• [MATERIAL FOR THE TASK]:
========

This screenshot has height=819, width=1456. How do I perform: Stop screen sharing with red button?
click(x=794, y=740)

========

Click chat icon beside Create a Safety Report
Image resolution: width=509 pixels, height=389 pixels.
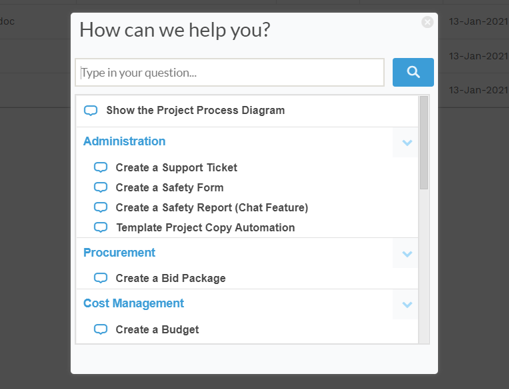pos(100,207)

========

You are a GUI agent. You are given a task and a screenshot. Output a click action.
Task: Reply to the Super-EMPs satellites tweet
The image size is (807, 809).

========

• [PROMPT]: Reproduce exactly, and with no other material, the lines between those holding "Task: Reply to" and "The image size is (807, 809).", inclusive.

• [EXERCISE ANSWER]:
Task: Reply to the Super-EMPs satellites tweet
The image size is (807, 809).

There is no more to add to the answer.